The goal is not to eliminate plastic entirely, but to use it wisely and drastically reduce the volumes in circulation. Plastic is indispensable in many contexts—from medical hygiene to lightweight, waterproof materials—but it is produced and used far beyond what is necessary. Consumers depend on plastic to live modern lives, yet they are largely powerless in the face of an industry that continues to expand production. Switching from a plastic spatula to a wooden one does not eliminate plastic; it merely shifts it to another product category.

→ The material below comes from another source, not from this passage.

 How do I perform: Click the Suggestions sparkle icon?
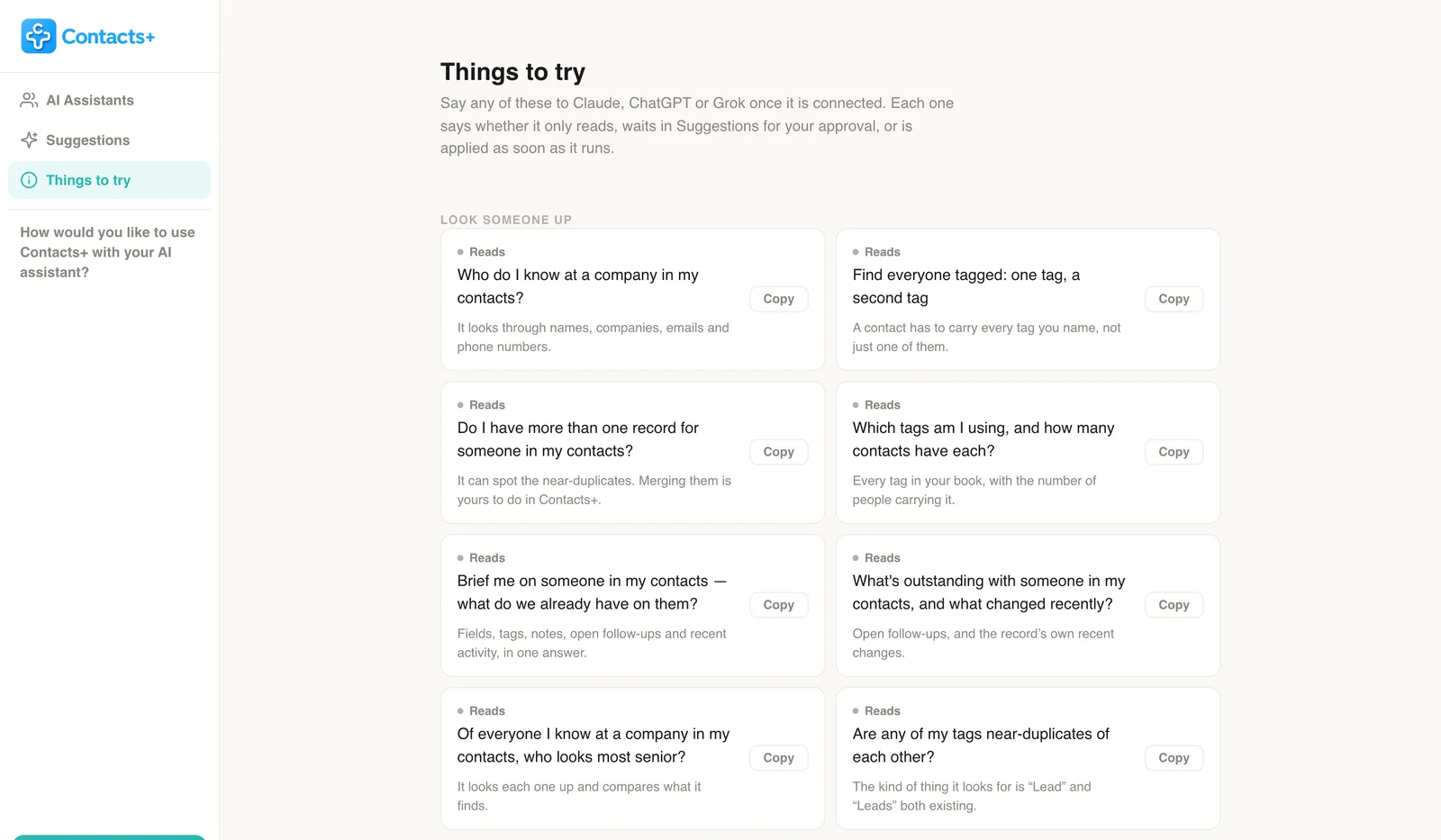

When public debate focuses narrowly on consumption, production slips into the blind spot. The fundamental problem is scale. The enormous and ever-growing volumes of plastic produced and distributed globally transform what was once hailed as a technological breakthrough into a major environmental and public health crisis. In 2022, the United Nations Environment Assembly adopted a resolution to develop a legally binding global plastics treaty. Yet after five rounds of negotiations, no agreement has been reached. The central conflict concerns ambition: many countries advocate reducing plastic production, while oil-producing states seek to limit the treaty to waste management and voluntary measures. Norway has assumed a leadership role in the High Ambition Coalition, which calls for production cuts. Author and chemist Alexander H. Sandtorv argues that Norway must go further—we must put our own house in order and acknowledge that our oil helps fuel the plastic industry. As one of the world’s largest exporters of raw materials for plastic production, Norway should assess how it can contribute to reducing global output.

We can no longer ignore the fact that solving the plastic crisis requires producing less plastic. Governments must regulate the industry more firmly, and both producers and consumers must rethink how modern life can be lived just as well—or better—with far less plastic. Wooden spatulas alone will not save the world.